Once you reach the line with "Image resolution: width=582", transcribe it and every line after it to the end of the records, exactly, but not the pictures.

THE INPUT Start Marker

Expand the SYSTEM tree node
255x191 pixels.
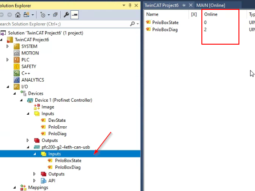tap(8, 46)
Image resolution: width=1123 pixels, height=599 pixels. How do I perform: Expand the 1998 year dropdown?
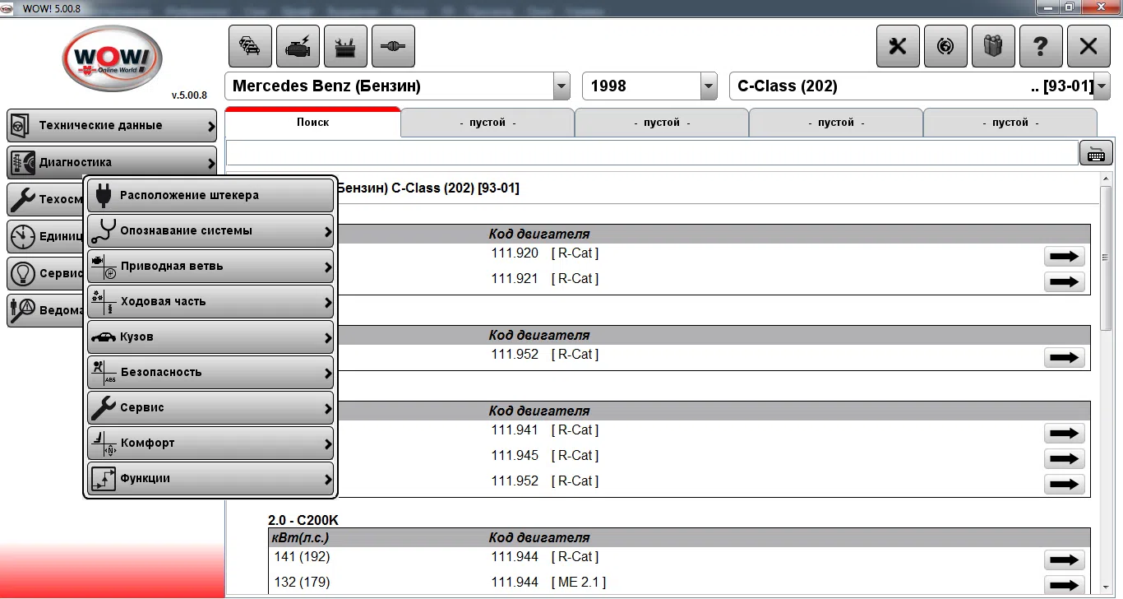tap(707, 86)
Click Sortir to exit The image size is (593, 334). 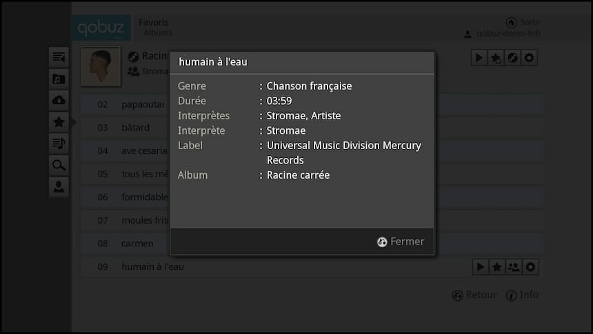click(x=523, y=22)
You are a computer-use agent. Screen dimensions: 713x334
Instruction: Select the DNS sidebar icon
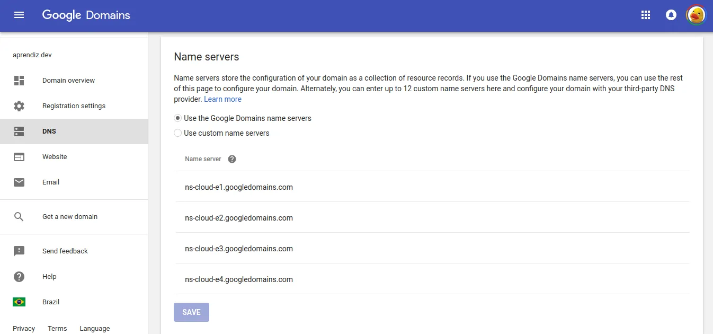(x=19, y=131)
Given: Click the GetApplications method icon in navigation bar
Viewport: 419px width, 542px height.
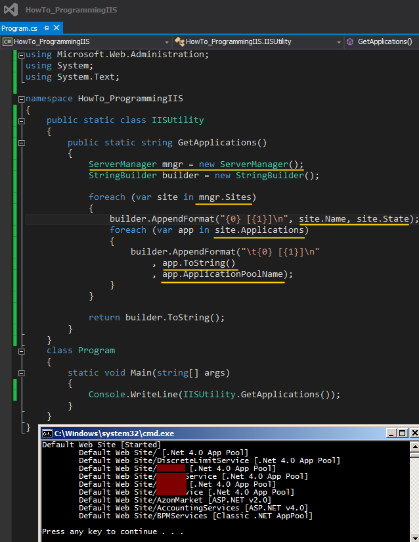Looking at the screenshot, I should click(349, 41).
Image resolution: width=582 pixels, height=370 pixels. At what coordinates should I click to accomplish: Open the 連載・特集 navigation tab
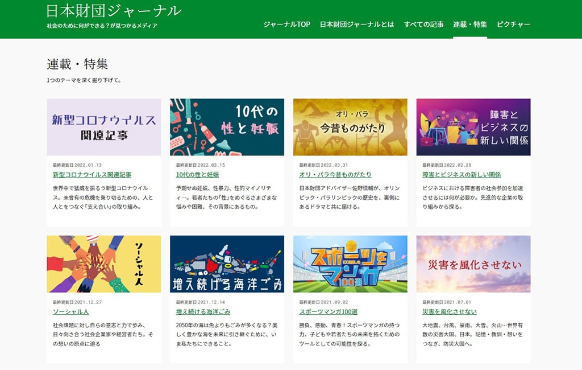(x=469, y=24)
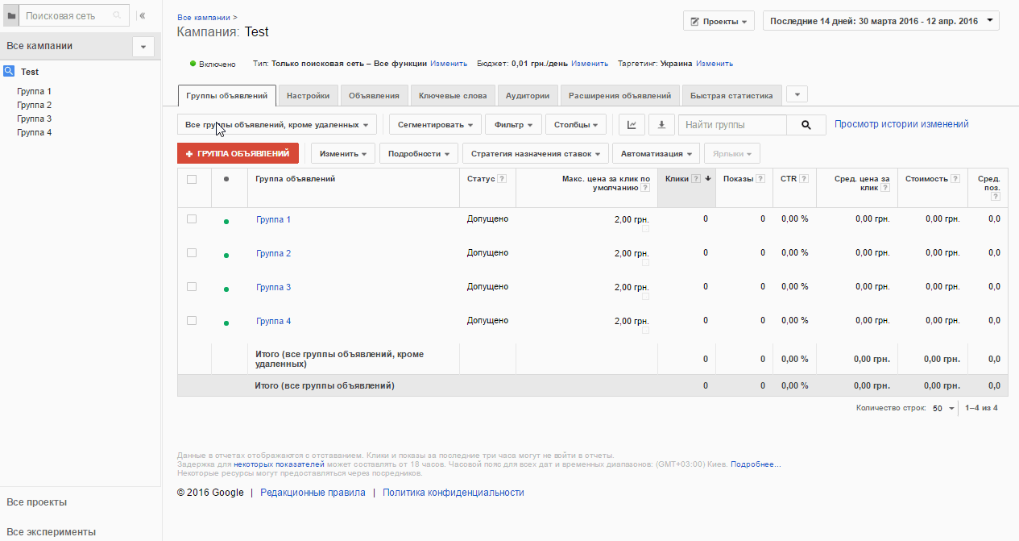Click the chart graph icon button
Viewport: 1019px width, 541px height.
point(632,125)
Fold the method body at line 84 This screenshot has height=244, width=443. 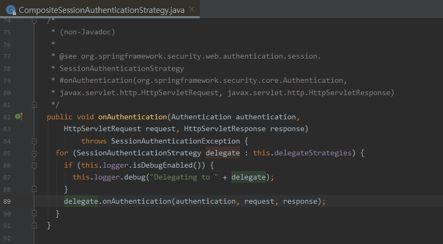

THE INPUT End Marker

**TASK RESPONSE**
Image resolution: width=582 pixels, height=370 pixels. At what coordinates should I click to accomplish: Open the 連載・特集 navigation tab
(x=469, y=24)
Click the chart graph icon button
Viewport: 1019px width, 541px height.
point(632,125)
Fold the method body at line 84 This screenshot has height=244, width=443. 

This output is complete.